My name is Kate and I’m just an ordinary person leading an ordinary life. What makes me somewhat different, other than my wacky sense of humor, is that I am living my ordinary life with Type 2 diabetes.
I’d like to say that makes me unique, but the sad truth is that every day, more and more people are being diagnosed with this disease. Even worse, there are thousands upon thousands of people who don’t even know they are already affected.
When I received the phone call in 2005 informing me that I had Type 2 diabetes, I was sure that it was a mistake.
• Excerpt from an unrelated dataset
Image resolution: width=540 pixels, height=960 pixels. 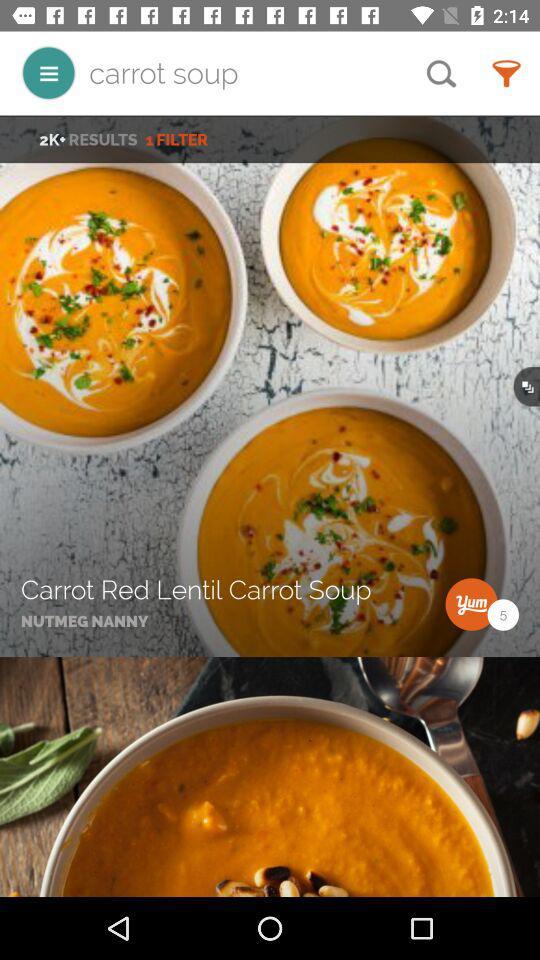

I felt fine! I wasn’t sick. They must have called the wrong person! Well, it wasn’t a mistake. I had to deal with it.
OK, so I have diabetes. Now what? When I saw the doctor she said that I needed to exercise and change my diet. Losing some weight would be beneficial. She told me to get a glucose meter and check my blood glucose at various times during the day: first thing in the morning, before a meal, two hours after a meal, at bedtime, when the moon is full, on trash day…What? What did she say?
Be mindful of what you’re eating and how much of each thing: no more than so many grams of fat, so much protein and about 30 grams of carbs per meal. Huh? What’s a carb? I later discovered that a carb is something that I absolutely adore. Damn the luck!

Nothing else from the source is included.